No, really dont get excited blokes!
Can anyone clarify for me what the expression "lightly whisk" about double cream in a recipe means?
A stiff whisk makes it very hard and lose fluffiness
A light whisk means it just gets some body to it without getting thick.
oh soz scotty!! just didnt want to get any of you blokies too excited when it was a boring question really!!
thanks mrs pig! so i need it light and fluffy.
only last time i used extra thick double cream and a fork and it made no difference - if anything whisking it around with a fork made it less thick. so now i have normal double crea and i bought a new whisk!!
so i should lightly whisk until fluffy and a wee bit "peaky"?
bigpony - it'll be a lovely strawberry cheesecake!! test ran it past the hubbald last weekend and it got thumbs up big stylee!!
lol @ Mrs Pig.

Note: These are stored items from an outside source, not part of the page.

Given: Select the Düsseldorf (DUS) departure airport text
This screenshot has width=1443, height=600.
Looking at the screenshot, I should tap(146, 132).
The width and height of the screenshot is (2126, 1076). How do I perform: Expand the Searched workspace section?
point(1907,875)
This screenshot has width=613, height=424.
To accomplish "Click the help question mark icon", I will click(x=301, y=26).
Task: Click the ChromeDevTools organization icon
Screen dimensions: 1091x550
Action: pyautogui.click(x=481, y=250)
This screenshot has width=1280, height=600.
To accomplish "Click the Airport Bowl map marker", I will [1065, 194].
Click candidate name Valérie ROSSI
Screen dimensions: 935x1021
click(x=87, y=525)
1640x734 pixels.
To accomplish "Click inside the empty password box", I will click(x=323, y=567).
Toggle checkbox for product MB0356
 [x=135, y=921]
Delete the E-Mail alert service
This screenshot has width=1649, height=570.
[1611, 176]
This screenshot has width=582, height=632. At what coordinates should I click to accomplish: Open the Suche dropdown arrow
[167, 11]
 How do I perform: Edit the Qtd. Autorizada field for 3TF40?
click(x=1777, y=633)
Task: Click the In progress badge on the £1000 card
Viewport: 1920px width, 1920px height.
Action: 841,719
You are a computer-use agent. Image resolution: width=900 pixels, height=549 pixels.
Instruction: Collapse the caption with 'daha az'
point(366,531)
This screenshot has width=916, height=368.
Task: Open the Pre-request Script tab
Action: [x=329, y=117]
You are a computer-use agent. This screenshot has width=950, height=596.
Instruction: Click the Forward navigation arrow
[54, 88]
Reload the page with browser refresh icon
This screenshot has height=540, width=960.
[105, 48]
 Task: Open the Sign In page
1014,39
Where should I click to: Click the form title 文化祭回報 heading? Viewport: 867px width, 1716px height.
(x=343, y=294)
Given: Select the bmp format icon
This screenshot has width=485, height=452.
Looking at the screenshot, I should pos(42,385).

That happens to me too!
I use an electric whisk!
a balloon whisk is what i have!!!! phew.
Ballini - I don't think the 'extra thick' stuff actually whips up at all.
Mrs Pig wrote (see)
I find I can get it very quickly from 'stiffening' to very hard (but that might just be my technique)
we had a lovely sainsubrys one from the frozen section the other week - a "ttd" one. thats what prompted me to make one. yes easier to buy but when entertaining it is noce to say youve done it.
i was quite chuffed with how much the hubbald raved on about it actually!!
Well.. that's got to be in the running for quote of the year...!
Sezz wrote (see)
And be careful because when it does go hard, and it will do quite quickly, then there's not much you can do with it.